YOUR GOAL:
Only the lines below starting at the one containing "Task: Open the Apps icon in sidebar" and ending at the one containing "Task: Select the" belong in the answer, each copied exactly.

TASK INPUT:
· · · ·

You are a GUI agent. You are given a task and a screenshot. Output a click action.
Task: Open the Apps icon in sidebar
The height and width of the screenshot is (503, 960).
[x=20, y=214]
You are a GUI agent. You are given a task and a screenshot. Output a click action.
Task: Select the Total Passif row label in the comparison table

· · · ·

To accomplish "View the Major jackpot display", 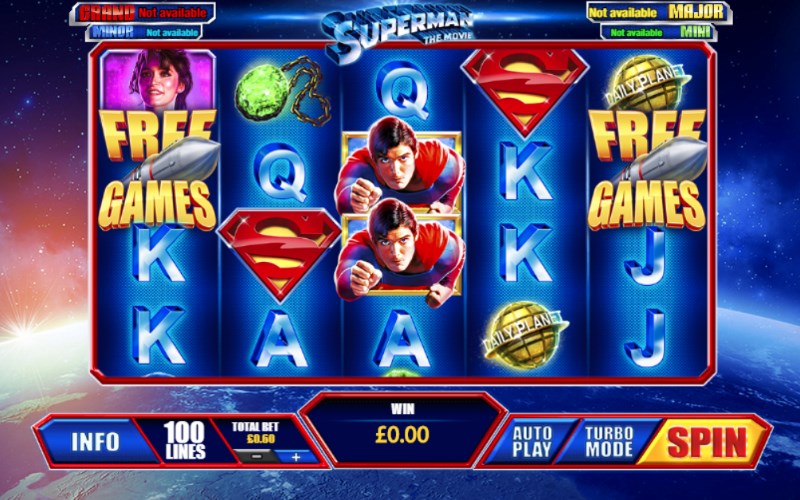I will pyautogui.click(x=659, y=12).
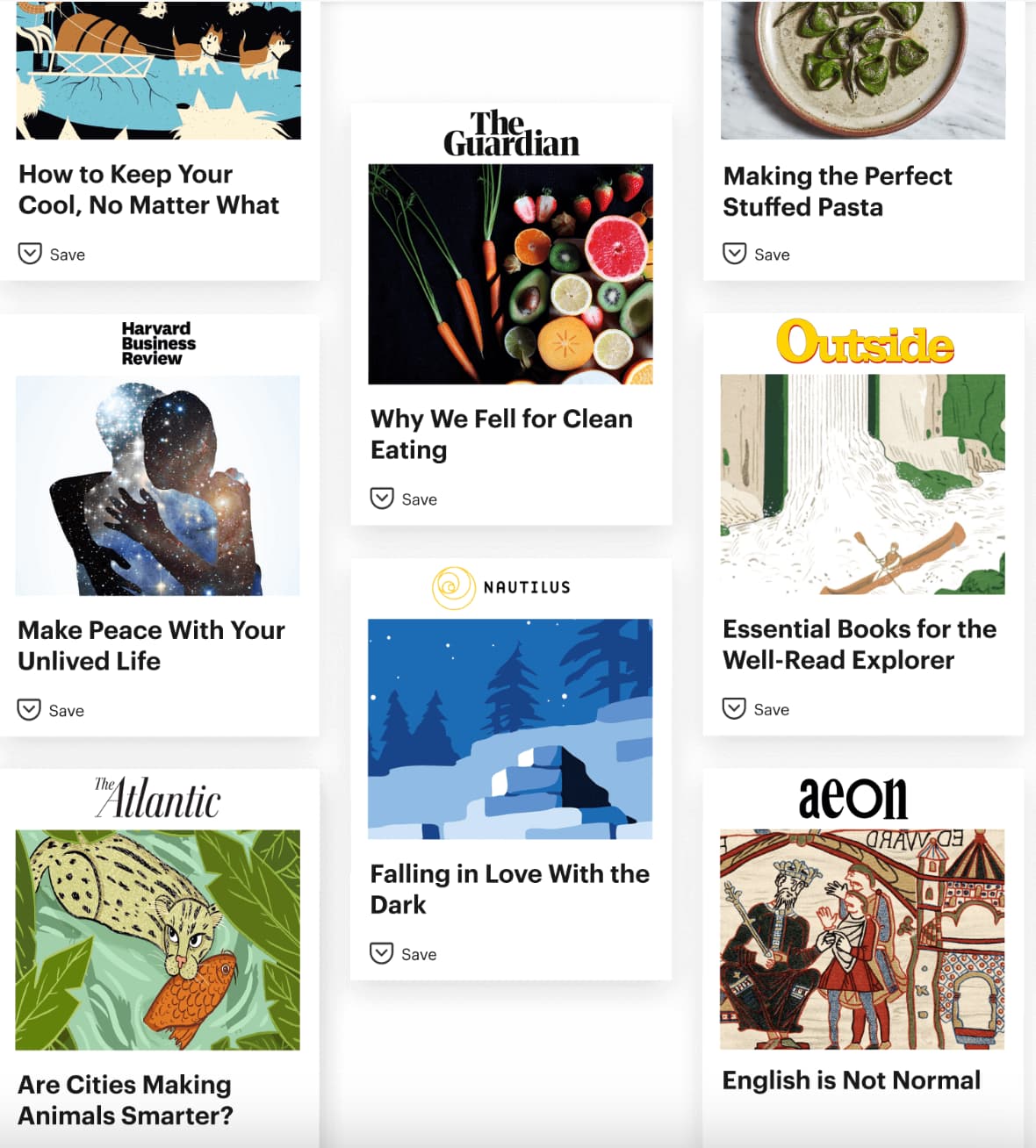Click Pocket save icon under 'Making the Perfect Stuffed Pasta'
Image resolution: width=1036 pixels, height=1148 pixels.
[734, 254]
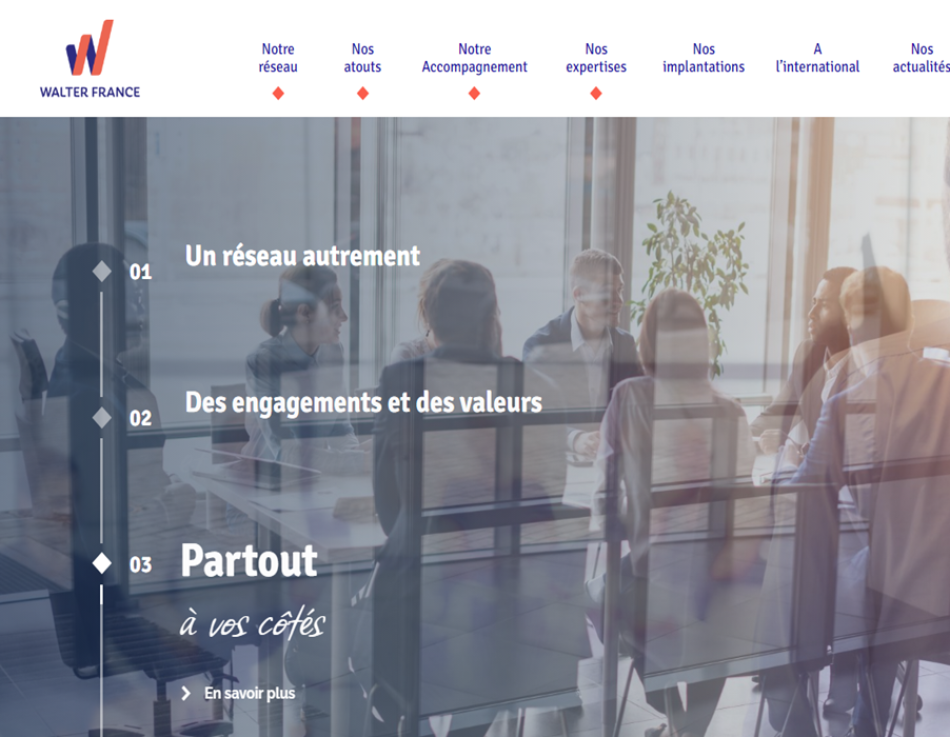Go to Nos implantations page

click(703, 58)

· · · ·

ANSWER TO THE PROBLEM:
Task: Open the Apps icon in sidebar
The height and width of the screenshot is (503, 960).
[x=20, y=214]
You are a GUI agent. You are given a task and a screenshot. Output a click action.
Task: Select the Total Passif row label in the comparison table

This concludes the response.